(Records from a collection)
::::::::
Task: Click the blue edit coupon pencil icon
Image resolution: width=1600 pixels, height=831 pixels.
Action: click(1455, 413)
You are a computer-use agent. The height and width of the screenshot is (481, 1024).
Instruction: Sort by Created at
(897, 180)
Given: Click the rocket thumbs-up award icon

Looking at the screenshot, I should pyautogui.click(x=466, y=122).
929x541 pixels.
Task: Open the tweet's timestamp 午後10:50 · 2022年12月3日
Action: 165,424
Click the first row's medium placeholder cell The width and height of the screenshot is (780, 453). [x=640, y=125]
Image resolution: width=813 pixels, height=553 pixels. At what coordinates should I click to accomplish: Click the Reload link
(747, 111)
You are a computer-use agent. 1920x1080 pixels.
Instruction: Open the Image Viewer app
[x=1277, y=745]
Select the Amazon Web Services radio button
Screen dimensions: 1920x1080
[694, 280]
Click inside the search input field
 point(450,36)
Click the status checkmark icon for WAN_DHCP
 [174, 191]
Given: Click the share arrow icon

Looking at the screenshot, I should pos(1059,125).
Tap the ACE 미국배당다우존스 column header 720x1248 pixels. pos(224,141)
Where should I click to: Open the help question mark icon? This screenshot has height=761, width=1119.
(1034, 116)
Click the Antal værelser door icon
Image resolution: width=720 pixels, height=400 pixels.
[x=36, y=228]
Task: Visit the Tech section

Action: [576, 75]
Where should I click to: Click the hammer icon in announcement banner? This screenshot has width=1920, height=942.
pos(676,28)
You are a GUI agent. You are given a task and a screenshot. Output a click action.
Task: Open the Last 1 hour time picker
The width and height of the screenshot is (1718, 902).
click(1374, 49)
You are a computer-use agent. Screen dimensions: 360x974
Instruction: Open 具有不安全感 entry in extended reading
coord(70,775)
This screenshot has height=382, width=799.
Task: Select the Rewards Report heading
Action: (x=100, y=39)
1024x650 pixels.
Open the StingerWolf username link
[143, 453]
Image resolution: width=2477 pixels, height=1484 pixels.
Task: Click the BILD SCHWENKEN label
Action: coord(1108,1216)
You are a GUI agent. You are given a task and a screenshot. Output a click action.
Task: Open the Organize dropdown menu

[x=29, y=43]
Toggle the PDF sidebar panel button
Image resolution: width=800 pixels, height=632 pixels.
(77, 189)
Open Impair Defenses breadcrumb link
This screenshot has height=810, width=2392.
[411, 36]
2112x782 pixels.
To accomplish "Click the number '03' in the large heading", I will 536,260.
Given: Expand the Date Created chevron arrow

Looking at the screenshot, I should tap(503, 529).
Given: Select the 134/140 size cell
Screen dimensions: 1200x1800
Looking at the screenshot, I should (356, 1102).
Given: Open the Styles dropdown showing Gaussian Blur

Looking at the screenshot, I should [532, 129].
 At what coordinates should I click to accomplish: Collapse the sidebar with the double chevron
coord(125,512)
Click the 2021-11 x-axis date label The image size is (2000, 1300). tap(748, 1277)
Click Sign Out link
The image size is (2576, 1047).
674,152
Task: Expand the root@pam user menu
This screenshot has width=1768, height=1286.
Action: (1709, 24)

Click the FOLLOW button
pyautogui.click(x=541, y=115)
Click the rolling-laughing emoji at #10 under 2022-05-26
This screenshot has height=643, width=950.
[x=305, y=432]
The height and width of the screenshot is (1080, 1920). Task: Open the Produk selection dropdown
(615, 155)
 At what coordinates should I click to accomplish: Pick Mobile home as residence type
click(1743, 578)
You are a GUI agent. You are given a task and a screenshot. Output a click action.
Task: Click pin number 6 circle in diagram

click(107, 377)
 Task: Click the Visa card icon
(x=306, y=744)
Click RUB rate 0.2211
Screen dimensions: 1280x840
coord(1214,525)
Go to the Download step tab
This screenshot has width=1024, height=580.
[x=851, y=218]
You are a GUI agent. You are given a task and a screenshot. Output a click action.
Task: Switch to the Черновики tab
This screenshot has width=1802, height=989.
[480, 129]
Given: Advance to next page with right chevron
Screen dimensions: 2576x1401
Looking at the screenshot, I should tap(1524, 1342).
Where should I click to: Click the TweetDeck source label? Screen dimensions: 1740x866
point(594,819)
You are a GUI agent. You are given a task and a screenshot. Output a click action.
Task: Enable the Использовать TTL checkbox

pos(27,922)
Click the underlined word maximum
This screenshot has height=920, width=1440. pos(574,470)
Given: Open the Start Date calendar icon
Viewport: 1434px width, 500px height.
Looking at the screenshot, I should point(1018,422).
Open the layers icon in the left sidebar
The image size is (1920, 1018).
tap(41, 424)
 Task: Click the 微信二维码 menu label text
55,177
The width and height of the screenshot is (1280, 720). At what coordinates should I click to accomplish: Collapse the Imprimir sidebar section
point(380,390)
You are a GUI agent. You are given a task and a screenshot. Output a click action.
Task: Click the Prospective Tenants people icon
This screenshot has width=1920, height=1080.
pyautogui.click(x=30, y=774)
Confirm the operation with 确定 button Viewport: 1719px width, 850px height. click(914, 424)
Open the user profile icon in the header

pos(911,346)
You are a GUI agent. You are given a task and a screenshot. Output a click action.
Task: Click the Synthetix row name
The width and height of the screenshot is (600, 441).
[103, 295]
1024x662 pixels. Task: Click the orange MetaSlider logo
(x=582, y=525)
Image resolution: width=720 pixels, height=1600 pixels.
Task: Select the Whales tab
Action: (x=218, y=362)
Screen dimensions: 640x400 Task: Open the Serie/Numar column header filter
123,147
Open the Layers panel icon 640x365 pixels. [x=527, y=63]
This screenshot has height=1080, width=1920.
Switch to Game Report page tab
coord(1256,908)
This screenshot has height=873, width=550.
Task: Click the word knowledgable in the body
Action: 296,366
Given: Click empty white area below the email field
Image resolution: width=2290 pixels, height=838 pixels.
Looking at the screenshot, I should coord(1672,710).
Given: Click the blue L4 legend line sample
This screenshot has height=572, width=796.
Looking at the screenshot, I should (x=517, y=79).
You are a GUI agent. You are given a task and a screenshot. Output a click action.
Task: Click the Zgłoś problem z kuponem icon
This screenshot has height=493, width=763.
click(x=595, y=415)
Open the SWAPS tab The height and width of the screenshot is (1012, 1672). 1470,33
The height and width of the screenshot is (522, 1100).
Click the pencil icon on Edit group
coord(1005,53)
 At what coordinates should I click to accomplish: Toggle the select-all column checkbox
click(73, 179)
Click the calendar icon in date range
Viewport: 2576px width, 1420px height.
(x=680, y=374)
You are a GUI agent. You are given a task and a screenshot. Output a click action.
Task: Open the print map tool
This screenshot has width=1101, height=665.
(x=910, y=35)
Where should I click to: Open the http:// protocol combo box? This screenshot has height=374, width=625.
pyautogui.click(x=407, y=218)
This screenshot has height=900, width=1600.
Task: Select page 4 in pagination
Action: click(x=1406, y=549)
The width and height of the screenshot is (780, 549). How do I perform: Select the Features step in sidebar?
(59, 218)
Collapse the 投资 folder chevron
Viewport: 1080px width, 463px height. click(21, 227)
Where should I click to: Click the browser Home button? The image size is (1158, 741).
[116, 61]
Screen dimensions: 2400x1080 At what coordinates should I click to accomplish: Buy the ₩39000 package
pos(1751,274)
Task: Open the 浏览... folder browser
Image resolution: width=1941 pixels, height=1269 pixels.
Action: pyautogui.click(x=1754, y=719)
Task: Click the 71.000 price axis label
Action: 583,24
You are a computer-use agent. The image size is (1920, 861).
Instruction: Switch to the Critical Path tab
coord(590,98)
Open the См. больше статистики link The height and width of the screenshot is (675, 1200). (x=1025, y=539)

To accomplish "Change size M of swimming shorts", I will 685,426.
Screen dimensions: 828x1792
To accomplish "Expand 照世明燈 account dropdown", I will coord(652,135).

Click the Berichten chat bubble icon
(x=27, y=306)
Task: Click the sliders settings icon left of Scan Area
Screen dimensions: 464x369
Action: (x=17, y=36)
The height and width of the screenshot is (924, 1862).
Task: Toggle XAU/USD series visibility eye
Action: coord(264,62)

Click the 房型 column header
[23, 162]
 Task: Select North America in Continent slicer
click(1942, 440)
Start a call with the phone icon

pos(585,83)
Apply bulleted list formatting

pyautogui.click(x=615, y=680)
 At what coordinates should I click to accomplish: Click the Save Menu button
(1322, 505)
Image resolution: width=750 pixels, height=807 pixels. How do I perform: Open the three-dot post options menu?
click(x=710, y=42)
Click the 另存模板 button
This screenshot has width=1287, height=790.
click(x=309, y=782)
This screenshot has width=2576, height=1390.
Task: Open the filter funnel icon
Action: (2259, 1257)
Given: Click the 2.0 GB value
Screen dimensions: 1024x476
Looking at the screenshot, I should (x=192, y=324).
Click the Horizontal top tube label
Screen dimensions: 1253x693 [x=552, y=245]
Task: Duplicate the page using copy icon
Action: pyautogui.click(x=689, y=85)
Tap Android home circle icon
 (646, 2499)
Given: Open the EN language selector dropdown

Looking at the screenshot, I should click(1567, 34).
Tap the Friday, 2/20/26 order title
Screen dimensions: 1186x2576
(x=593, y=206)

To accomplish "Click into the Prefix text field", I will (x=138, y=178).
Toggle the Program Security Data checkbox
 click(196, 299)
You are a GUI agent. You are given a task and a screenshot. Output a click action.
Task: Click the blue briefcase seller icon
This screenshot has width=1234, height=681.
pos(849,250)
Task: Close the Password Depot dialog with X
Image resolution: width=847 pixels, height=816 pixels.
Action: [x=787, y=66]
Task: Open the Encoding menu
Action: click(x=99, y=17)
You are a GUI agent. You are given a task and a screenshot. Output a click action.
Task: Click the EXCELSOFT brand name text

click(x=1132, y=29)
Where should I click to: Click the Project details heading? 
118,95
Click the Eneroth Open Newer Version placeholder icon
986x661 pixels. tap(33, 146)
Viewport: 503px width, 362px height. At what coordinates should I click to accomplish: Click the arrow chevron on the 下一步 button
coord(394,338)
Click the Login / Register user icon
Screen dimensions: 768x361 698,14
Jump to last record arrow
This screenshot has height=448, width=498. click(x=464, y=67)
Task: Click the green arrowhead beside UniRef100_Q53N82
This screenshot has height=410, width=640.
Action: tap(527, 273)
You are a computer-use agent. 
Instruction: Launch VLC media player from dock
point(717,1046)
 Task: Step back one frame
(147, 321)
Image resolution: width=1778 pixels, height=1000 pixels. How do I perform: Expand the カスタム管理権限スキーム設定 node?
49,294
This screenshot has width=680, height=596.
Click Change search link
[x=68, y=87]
::::::::
**Aim of the exercise**
Can you rescale the stretch from the line containing "will (x=138, y=178)." through the line containing "pos(849,250)", with both of those lines included? Write out only those lines, requests included, with every click coordinate in the answers multiplied by 2.35 and rounded to a whole number, halves rounded up.

**Correct answer**
To accomplish "Click into the Prefix text field", I will (x=324, y=418).
Toggle the Program Security Data checkbox
 click(461, 703)
You are a GUI agent. You are given a task and a screenshot. Output a click action.
Task: Click the blue briefcase seller icon
This screenshot has width=1234, height=681.
pos(1995,588)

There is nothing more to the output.